When I created and began writing my first blog, it was about politics with a tendency toward American foreign policy. That was two years ago. I found myself becoming disenfranchised or simply disinterested with politics. I realized that I can like foreign policy without making it what defines me. Since then, it's been a gradual epiphany toward recognizing the value in loving art, history, literary studies, Native America(ns), poetry, anthropology, and generally whatever fancies me.
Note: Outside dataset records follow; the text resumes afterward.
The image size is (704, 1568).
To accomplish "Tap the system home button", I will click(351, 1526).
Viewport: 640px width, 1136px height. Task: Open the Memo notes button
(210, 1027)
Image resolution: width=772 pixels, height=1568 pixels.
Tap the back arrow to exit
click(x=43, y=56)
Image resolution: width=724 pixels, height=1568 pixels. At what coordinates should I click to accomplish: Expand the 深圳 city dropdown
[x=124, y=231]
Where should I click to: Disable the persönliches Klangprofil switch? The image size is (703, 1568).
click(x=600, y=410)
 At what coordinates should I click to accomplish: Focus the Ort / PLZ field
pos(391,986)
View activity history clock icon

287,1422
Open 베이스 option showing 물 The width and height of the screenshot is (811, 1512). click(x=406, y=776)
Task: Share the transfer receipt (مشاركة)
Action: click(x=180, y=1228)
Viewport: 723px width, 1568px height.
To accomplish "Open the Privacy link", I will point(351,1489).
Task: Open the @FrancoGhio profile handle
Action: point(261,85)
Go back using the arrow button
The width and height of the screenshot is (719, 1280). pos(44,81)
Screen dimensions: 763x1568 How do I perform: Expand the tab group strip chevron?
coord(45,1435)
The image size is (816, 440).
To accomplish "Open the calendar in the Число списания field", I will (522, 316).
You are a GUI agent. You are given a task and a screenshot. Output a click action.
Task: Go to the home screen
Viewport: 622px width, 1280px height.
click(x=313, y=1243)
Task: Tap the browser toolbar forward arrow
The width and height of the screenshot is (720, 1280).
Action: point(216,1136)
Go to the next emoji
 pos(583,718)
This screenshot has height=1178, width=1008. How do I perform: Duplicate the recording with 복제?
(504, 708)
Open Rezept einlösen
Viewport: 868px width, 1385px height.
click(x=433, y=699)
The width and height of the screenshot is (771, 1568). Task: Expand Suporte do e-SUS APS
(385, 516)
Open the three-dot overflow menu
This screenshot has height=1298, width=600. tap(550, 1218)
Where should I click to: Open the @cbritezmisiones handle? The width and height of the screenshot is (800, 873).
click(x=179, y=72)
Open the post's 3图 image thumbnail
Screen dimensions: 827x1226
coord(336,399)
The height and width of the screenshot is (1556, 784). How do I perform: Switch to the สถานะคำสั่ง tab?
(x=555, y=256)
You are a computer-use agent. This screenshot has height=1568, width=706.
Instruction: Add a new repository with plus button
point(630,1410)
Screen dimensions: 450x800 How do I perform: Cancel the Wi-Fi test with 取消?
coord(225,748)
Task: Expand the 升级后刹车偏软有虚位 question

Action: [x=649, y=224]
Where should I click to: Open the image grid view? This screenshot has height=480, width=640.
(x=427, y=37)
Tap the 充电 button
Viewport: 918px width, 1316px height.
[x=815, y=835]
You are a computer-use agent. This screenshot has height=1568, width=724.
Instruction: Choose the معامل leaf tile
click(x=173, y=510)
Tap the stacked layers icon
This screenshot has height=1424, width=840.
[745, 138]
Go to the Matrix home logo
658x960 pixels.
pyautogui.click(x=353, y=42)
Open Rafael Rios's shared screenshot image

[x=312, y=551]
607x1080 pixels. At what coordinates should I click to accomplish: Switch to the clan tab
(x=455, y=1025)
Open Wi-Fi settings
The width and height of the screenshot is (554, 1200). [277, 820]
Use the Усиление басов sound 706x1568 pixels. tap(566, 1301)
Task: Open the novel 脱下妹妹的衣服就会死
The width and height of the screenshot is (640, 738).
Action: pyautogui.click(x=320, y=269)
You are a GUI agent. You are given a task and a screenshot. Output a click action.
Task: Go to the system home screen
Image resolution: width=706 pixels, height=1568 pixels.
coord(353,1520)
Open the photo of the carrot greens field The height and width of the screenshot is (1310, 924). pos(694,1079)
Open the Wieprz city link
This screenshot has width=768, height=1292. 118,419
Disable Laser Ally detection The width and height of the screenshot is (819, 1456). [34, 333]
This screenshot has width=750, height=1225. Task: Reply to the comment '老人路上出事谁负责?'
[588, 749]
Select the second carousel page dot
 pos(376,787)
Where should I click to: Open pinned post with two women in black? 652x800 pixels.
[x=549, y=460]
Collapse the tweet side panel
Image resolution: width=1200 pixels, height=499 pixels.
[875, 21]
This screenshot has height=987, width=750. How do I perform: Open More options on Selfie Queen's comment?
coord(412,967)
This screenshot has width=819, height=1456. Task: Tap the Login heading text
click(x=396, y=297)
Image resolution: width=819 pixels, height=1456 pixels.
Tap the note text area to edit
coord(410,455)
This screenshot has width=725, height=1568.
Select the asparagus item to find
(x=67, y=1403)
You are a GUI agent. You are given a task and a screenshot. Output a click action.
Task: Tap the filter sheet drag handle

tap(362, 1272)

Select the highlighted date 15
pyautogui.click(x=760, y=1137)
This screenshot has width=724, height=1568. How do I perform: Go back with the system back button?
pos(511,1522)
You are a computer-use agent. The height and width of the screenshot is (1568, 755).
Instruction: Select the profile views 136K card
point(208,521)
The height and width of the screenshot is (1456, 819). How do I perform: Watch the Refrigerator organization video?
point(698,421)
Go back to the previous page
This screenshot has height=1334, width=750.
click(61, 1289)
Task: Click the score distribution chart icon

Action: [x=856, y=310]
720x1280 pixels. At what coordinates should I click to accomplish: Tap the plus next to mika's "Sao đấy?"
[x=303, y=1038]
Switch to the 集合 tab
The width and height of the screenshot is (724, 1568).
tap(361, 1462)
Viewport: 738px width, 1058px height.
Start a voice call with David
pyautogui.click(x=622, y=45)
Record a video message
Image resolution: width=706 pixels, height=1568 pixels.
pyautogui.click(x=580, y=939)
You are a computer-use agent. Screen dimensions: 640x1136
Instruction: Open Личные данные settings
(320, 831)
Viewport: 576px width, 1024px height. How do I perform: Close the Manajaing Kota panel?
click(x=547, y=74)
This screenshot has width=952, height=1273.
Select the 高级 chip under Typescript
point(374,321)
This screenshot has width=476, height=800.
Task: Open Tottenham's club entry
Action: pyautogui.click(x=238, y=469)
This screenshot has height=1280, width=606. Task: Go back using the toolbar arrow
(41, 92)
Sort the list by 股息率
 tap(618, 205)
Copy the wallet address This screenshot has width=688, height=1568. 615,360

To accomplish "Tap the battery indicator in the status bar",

A professor once told me that people who I believe in interdisciplinarity (mind you, I don't know if I am one of those people or I'm just doing what I want because it pleases me and I want to be a well-rounded individual) rarely ever touch the surface of anything or make any significant strides in modes of thinking. I'm not out to make this blog my rebuttal to her myopic statement; I want this newborn thing to be beautiful and for me as well as for other readers.
So here goes:
I'm reading an article by Louis Menand that appeared in The New Yorker last week (this week's issue is the summer fiction issue and it features a story by Lauren Groff who went to UDub-Madison with a friend of mine, Jacques Rancourt. I will link to both of them soon. Here's the link to Menand: http://www.newyorker.com/arts/critics/atlarge/2011/06/06/110606crat_atlarge_menand) and he's talking about the value of college. He points to the higher income of people with a bachelor's degree: $83,000 versus someone with a high school education, who on average makes $31,000. Menand seems to be making a big leap from the "value" of education to income; though I don't doubt that a college education is beneficial (how can I?), I think I'd rather have little to no debt and make $30,000 than have a quarter of a million dollars (or more! the thought makes me nauseous) and make $80-85,000. Perhaps this is naivete, but the idea of debt makes me incredibly unhappy and I think I'd rather have to worry about living on/with less than worry about vast amounts of debt. It also bothers me than the inflationary status of higher education is normalizing the idea of debt, especially long-term debt. When 22% of awarded degrees are going to business students, the thought of debt seems to parallel the way we treat our environment and economy: it's okay to use up natural resources now, we'll figure it out later; it's okay to speculate on housing and the value of "derivatives" and other forms of non-existent money, we'll figure it out later; it's okay to spend piles of money on my undergraduate degree, I'll pay it back later, it will all work out. That philosophy of "we'll figure it out later" distresses me personally, but it correlates to the way we behave and suggests that we need to start changing the way we think about the "value" of things.